A caixa frigorífica dispõe de uma tranca que abre através de um comando enviado com a app de telemóvel. Não se trata apenas de uma questão de privacidade, recorda Uwe Diegel: «Cerca de 95% dos acidentes relacionados com a toma de medicamentos por crianças têm a ver com o facto de esses medicamentos terem sido colocados em frigoríficos (convencionais)».
No caso do adultos, é a vontade de parecer normal que prevalece. Uwe Diegel recorda que as pessoas não querem que os outros saibam que sofrem esclerose múltipla, diabetes, sida ou cancro. Resultado: acabam por deixar em casa os medicamentos que necessitam de frigorífico. O que produz um efeito iô-iô na saúde: a condição física sobe depois da toma do medicamento; e logo desce devida à privação a que os doentes se sujeitam por vergonha. Nas finanças, o efeito iô-iô converte-se numa descida a pique: só nos EUA perdem-se 300 milhões de dólares anuais devido a complicações relacionadas com as tomas de medicamentos desreguladas, recorda o mentor da Lifeina..
Segundo Uwe Diegel, os produtos da Lifeina deverão ter garantia vitalícia. Perante o espanto dos jornalistas, esclarece: «Os “meus” produtos sempre tiveram garantia vitalícia. Mas garantia vitalícia não é nada. Em dois anos isto já será um dinossauro; já terei desenhado um modelo com um espaço maior, e mais autonomia».

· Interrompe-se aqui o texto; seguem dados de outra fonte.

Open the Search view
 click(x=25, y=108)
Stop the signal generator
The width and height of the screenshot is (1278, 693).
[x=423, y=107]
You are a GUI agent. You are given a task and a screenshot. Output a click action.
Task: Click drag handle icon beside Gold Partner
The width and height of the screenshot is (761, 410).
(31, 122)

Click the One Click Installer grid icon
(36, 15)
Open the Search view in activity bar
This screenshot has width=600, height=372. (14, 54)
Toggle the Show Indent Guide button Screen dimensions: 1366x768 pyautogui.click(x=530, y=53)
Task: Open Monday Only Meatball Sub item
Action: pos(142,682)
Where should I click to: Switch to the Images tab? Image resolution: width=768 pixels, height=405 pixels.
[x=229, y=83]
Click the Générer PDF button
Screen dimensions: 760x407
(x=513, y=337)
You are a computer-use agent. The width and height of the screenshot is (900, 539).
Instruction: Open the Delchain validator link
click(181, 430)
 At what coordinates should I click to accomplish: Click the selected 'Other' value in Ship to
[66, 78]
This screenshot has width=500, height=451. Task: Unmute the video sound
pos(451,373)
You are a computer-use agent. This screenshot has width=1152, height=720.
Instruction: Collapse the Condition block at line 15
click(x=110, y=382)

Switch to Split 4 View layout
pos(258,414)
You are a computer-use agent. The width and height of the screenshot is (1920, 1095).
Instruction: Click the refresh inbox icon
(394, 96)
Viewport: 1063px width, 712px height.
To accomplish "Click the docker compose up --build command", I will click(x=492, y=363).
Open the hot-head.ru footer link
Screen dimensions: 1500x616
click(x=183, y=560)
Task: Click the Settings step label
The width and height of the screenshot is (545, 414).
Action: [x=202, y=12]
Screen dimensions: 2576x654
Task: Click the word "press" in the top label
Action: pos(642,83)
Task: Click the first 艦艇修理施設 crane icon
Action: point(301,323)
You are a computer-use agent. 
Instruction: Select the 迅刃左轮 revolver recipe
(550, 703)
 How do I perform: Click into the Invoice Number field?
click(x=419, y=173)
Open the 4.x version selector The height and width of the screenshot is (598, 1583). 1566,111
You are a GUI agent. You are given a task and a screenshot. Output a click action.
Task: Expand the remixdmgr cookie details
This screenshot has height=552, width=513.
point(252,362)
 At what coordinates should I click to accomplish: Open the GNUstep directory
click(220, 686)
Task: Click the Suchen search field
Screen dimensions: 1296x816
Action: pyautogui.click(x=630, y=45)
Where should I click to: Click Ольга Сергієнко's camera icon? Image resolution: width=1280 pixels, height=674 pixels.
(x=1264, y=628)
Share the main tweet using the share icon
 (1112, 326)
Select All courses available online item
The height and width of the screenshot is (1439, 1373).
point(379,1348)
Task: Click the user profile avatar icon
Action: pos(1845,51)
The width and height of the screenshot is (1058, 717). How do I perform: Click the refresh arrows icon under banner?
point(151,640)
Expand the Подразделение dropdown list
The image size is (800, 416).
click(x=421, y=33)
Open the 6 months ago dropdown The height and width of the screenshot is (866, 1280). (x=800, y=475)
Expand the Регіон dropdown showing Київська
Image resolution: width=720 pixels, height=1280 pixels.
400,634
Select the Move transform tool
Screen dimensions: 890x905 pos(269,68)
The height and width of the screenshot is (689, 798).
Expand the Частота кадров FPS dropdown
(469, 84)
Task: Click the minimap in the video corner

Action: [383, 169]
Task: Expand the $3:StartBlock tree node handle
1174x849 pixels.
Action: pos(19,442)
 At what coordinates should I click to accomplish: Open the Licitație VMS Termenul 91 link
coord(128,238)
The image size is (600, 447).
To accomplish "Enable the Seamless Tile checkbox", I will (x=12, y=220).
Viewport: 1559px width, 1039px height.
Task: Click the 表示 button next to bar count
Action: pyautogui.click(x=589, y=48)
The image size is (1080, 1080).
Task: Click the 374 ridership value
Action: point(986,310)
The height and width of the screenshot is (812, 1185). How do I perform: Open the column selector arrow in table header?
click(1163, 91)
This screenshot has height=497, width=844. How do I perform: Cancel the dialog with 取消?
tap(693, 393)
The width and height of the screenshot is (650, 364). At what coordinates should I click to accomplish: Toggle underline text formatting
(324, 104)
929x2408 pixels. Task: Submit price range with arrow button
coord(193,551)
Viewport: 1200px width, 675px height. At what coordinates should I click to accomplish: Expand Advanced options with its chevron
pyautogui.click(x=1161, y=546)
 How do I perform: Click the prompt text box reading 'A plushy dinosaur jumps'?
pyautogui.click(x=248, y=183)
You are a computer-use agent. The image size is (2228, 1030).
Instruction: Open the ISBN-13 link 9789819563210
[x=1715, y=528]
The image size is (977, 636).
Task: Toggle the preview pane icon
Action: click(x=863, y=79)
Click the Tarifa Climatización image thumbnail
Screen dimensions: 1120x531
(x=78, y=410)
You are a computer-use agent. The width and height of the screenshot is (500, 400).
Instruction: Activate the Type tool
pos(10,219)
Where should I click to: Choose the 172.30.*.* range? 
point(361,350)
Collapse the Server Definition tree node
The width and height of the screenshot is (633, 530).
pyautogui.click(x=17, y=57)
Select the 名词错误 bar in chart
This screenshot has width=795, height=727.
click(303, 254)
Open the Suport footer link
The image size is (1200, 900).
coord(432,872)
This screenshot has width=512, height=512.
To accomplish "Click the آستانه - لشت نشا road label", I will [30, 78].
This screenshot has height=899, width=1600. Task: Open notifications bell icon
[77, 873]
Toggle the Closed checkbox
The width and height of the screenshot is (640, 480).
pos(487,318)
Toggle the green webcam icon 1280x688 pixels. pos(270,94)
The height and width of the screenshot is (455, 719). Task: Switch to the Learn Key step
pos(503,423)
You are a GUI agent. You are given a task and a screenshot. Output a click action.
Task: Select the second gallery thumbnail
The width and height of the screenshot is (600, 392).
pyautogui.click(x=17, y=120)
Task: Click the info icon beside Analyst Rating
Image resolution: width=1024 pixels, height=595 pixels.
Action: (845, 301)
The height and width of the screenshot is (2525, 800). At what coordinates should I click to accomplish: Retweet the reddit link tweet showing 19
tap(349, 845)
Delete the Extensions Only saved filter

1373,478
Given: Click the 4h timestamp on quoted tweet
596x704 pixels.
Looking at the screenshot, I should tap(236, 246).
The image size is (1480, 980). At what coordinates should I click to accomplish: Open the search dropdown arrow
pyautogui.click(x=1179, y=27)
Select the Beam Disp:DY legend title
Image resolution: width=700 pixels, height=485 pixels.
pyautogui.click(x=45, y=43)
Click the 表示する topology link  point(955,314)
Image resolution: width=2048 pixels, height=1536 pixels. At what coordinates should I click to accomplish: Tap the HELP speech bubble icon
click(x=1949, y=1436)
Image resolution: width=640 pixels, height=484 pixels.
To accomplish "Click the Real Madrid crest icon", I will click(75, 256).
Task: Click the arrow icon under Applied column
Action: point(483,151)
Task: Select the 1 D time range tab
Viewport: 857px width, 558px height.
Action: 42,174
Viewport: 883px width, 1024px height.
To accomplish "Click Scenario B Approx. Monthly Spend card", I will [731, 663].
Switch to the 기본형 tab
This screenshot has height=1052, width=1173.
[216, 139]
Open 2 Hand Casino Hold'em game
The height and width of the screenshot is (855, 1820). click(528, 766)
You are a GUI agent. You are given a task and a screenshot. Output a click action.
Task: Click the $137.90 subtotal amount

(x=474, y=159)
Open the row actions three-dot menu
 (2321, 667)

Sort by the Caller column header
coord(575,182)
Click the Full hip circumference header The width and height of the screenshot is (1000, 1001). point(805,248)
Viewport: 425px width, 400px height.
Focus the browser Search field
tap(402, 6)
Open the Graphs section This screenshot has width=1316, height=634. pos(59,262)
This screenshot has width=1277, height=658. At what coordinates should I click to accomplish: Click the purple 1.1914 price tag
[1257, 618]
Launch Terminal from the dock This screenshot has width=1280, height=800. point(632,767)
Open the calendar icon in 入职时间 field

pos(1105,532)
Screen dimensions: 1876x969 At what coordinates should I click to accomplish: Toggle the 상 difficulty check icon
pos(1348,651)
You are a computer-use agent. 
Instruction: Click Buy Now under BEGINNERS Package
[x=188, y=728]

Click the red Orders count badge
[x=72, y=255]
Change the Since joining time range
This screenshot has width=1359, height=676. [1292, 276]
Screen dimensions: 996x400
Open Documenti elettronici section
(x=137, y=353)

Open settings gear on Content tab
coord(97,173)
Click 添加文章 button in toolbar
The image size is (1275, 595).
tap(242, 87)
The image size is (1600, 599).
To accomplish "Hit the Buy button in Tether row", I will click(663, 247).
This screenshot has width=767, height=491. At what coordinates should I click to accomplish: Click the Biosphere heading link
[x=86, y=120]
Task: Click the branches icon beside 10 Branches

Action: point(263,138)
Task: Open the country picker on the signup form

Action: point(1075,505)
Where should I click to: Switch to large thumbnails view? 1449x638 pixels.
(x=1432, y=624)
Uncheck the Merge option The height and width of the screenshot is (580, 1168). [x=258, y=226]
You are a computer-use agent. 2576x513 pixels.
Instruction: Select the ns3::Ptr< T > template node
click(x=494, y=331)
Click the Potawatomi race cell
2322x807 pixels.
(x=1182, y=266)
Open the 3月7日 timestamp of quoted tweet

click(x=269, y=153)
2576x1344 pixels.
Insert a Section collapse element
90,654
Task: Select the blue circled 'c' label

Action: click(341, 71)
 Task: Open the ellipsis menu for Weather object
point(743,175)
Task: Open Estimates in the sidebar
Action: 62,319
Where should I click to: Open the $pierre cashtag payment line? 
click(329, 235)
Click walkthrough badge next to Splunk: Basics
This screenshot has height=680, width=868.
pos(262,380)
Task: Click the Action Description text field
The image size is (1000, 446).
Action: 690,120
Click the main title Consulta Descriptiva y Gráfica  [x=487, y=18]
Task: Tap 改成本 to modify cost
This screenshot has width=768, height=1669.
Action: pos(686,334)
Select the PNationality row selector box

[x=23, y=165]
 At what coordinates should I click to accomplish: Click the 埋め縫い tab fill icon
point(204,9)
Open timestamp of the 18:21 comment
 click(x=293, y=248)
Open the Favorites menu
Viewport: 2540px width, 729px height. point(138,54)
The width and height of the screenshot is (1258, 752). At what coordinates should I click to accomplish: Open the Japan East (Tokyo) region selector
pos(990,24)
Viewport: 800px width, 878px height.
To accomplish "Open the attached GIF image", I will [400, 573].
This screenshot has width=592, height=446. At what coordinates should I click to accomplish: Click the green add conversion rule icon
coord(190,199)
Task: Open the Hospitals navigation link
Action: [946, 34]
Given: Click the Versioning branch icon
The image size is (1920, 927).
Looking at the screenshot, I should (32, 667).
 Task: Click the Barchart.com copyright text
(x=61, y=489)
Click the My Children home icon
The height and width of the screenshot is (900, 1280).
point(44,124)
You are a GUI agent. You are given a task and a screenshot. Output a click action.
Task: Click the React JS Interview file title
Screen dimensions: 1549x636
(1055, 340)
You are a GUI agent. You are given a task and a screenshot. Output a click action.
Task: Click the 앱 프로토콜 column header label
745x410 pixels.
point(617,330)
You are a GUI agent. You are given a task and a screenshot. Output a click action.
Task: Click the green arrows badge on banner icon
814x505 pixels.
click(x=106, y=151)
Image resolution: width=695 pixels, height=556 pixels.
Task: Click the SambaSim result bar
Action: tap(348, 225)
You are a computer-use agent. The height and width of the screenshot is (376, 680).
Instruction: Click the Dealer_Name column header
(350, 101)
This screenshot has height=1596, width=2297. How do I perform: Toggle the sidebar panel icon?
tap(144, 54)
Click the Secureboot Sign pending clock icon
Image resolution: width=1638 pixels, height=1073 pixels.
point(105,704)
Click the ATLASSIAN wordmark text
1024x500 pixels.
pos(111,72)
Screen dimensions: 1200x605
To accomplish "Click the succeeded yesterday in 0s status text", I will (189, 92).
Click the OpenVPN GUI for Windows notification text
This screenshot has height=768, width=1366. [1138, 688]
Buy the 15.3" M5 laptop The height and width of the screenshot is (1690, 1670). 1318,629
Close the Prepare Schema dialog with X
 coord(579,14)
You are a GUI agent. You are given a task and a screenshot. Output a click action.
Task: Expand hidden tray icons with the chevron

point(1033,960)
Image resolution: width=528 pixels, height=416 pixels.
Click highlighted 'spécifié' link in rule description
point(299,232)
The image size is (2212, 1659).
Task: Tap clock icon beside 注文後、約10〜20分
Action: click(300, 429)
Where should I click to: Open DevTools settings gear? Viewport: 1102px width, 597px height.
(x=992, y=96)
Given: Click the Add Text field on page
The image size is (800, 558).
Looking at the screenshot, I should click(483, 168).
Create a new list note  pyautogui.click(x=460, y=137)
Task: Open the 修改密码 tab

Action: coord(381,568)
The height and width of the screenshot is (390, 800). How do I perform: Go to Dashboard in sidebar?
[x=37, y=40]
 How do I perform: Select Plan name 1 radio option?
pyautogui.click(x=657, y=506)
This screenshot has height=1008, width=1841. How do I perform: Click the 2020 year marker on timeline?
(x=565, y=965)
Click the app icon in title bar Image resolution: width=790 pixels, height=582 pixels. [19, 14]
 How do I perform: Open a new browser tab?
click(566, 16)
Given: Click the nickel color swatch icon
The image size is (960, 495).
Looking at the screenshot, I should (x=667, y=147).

Os tais dois anos que fazem com que o mundo regresse à pré-história tecnológica poderão ainda ser aproveitados para a Lifeina lançar um pequeno tubo frigorífico com 25 horas de autonomia energética, que foi desenhado à medida de quem necessita de tomar insulina. «E também estamos a pensar desenvolver uma solução para o transporte de órgãos (usados em transplantes)», promete.
Hoje, a Lifeina conta apenas com seis pessoas. Diegel garante que vai usar os 50 mil euros do prémio da Web Summit em investigação. E lembra que não ganhou o título de Steve Jobs das tecnologias médicas por vender projetos promissores antes de amadurecerem. «A nossa previsão oficial diz que vamos vender 20 mil unidades do Life In a Box em 2018. Mas tenho quase a certeza de que vamos vender bem mais. Talvez 80 mil e 100 mil caixas», promete.